Render the lines below, from the line containing "The width and" through the line containing "center [27, 51].", as a numbered list, omitting blank lines and leaving out the pictures.

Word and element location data
※ ※ ※
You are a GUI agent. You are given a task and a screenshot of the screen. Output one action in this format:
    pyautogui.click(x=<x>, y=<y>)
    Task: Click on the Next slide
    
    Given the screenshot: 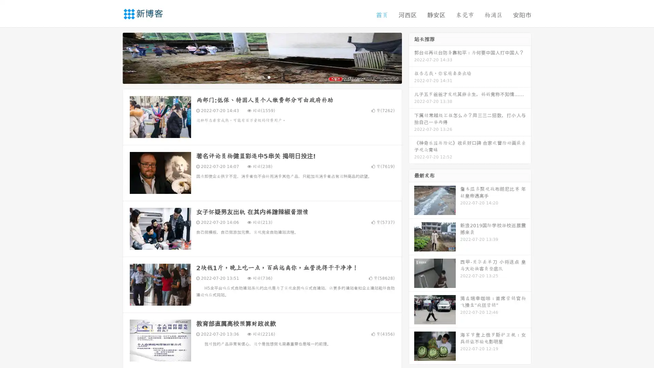 What is the action you would take?
    pyautogui.click(x=412, y=57)
    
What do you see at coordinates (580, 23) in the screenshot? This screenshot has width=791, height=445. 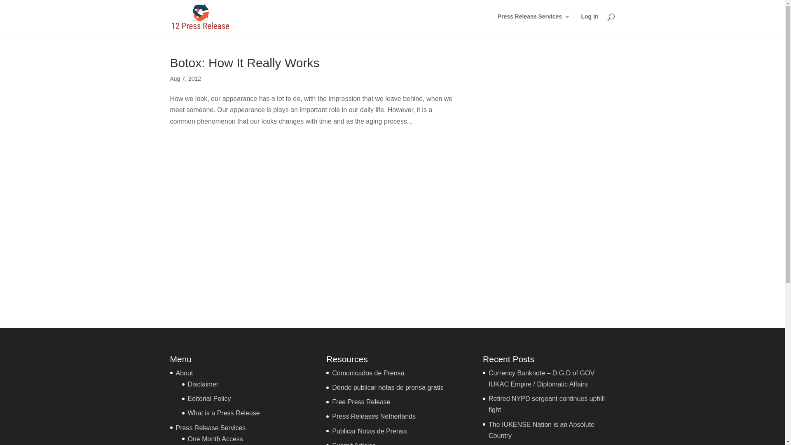 I see `'Log In'` at bounding box center [580, 23].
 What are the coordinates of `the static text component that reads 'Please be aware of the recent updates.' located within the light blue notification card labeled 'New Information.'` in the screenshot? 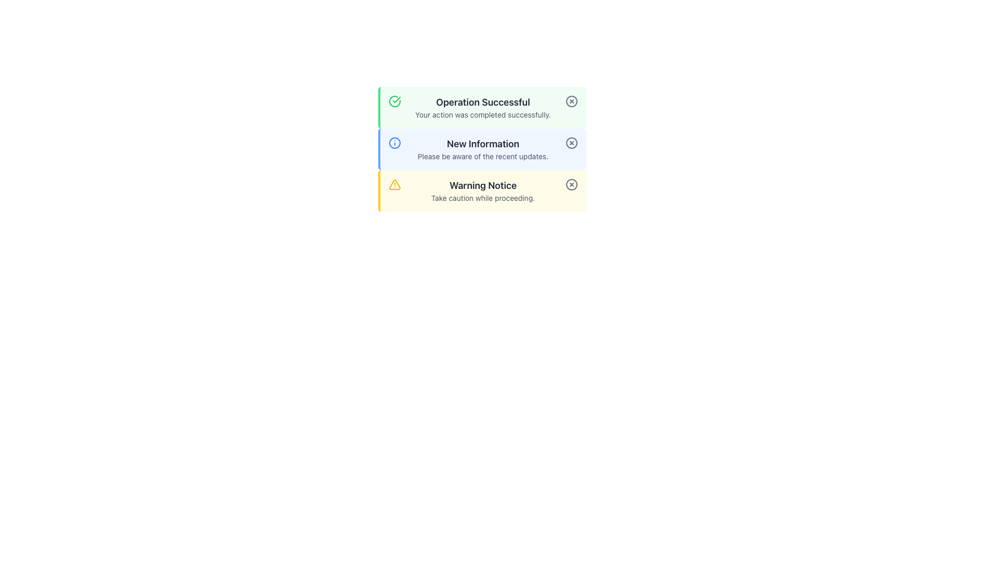 It's located at (482, 156).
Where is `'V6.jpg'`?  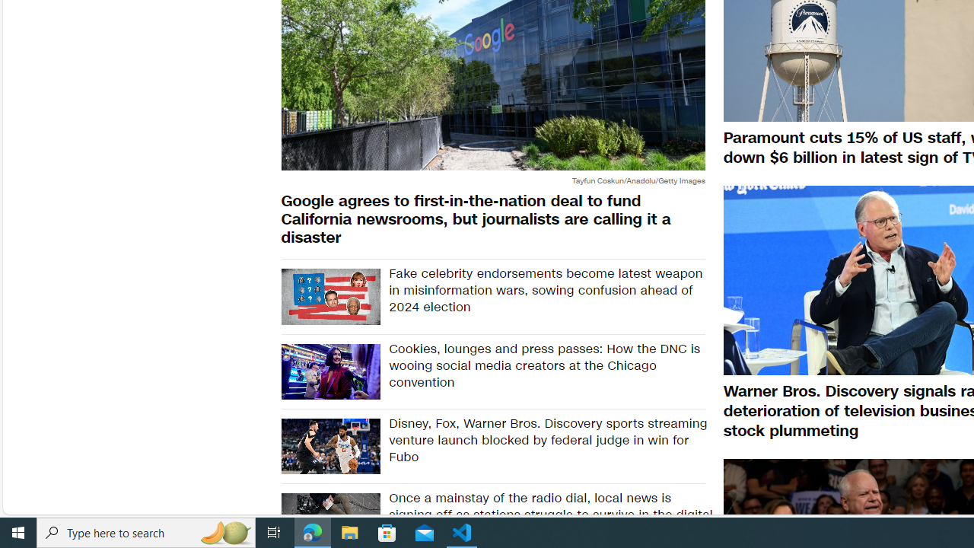
'V6.jpg' is located at coordinates (329, 296).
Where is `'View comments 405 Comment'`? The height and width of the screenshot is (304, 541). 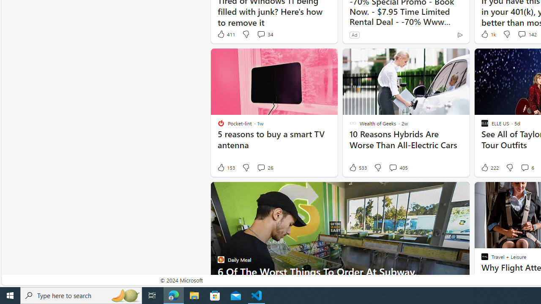 'View comments 405 Comment' is located at coordinates (392, 168).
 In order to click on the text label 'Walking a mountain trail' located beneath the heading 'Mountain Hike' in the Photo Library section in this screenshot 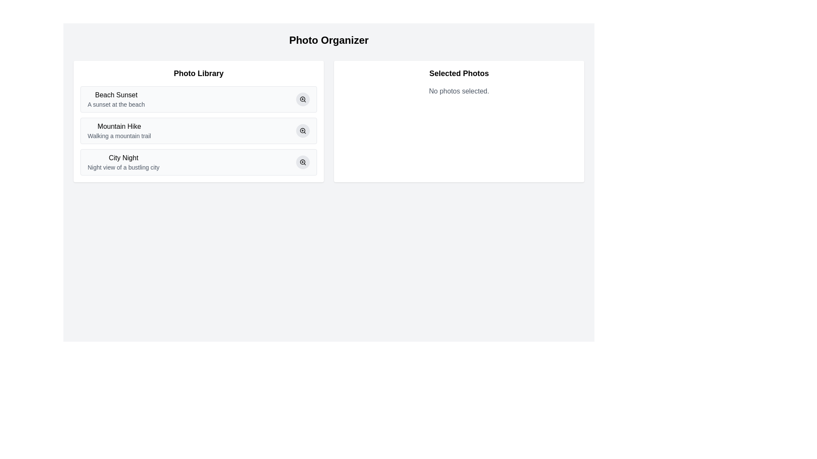, I will do `click(119, 136)`.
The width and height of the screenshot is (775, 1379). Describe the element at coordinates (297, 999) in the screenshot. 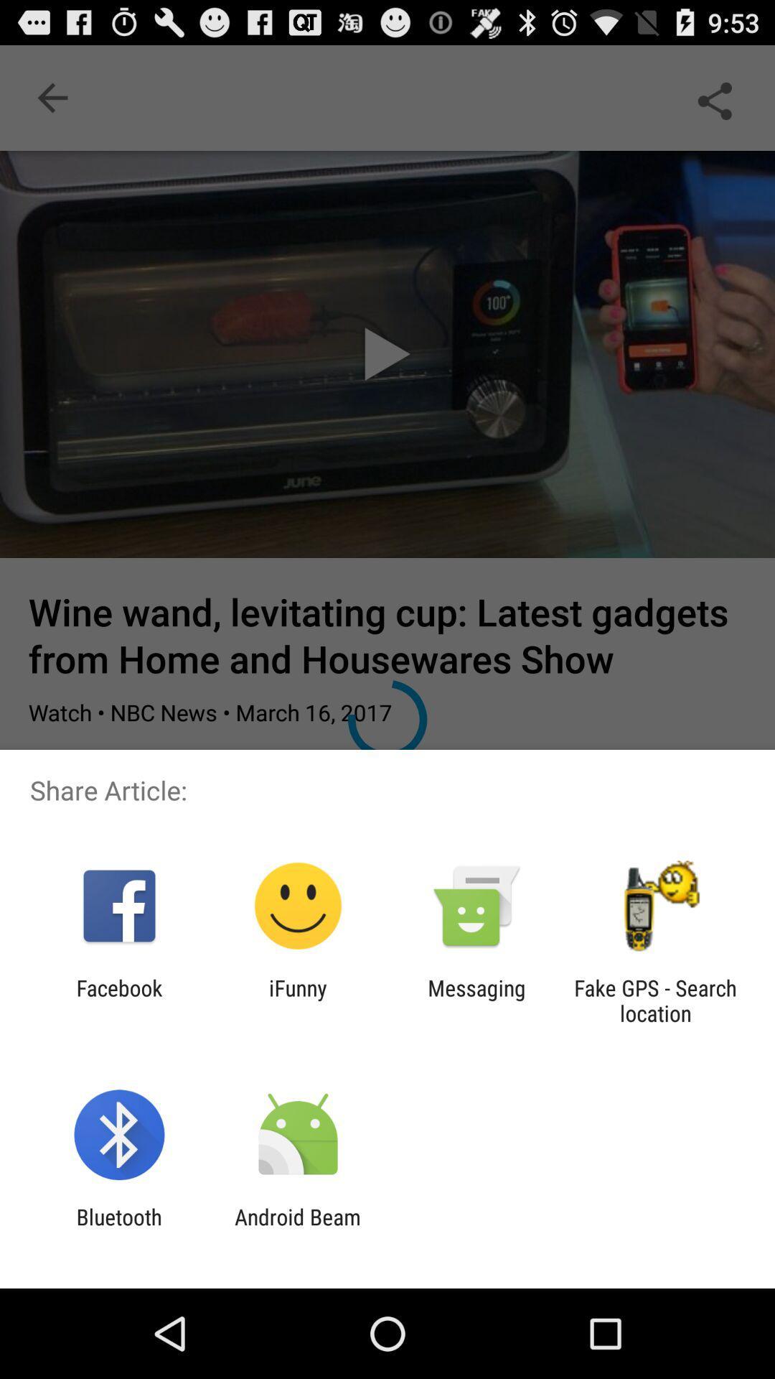

I see `app to the right of facebook icon` at that location.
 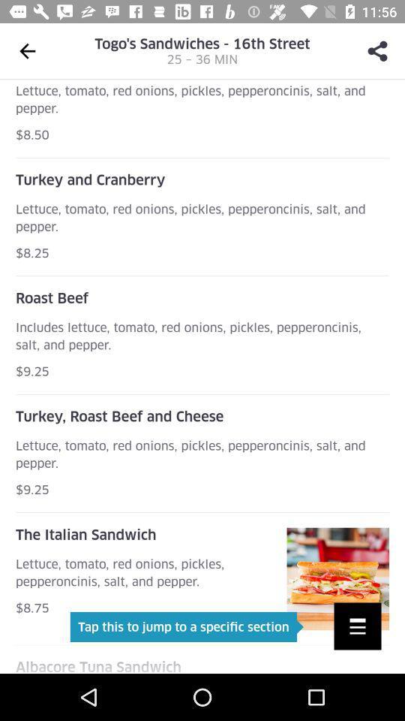 What do you see at coordinates (27, 51) in the screenshot?
I see `the arrow_backward icon` at bounding box center [27, 51].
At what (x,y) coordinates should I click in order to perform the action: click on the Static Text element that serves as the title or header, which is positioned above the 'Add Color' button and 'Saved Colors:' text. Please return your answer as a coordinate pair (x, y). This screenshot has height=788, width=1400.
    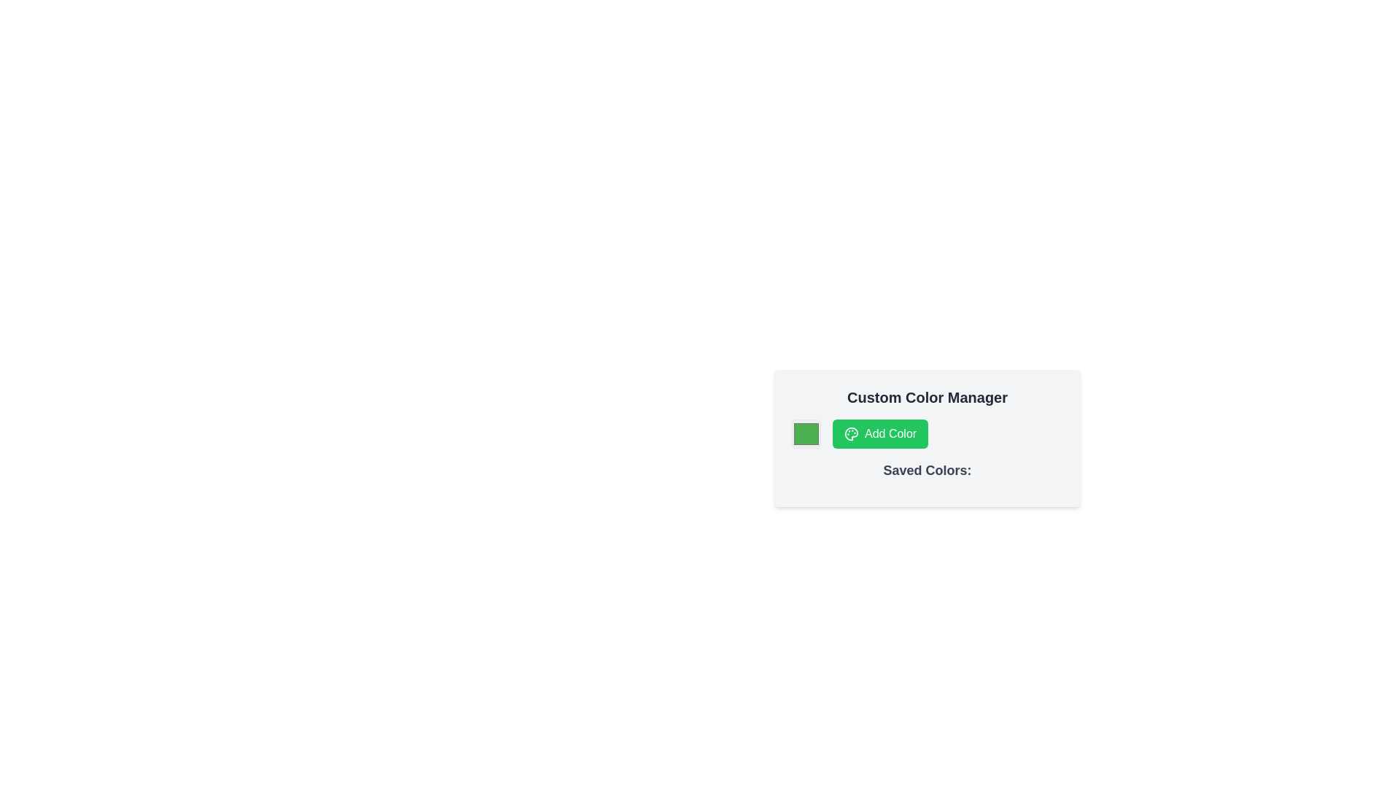
    Looking at the image, I should click on (927, 397).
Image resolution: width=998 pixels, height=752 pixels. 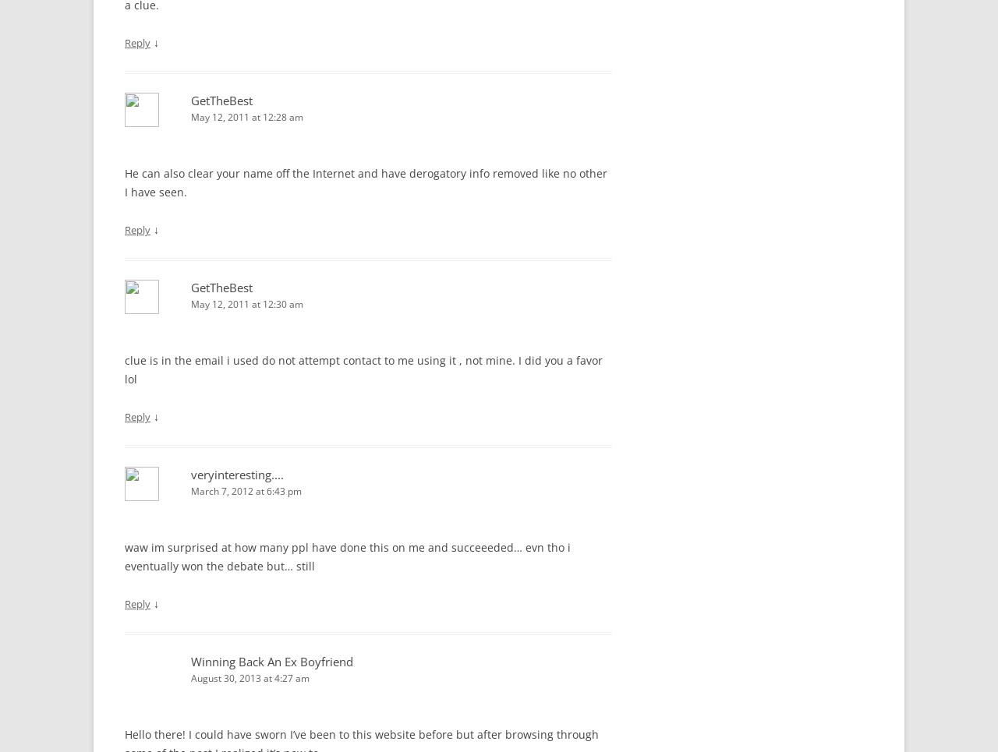 I want to click on 'August 30, 2013 at 4:27 am', so click(x=189, y=678).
※ ※ ※
TASK ANSWER »
1. The width and height of the screenshot is (775, 1379). Describe the element at coordinates (297, 999) in the screenshot. 
2. I see `app to the right of facebook icon` at that location.
3.   What do you see at coordinates (27, 51) in the screenshot?
4. I see `the arrow_backward icon` at bounding box center [27, 51].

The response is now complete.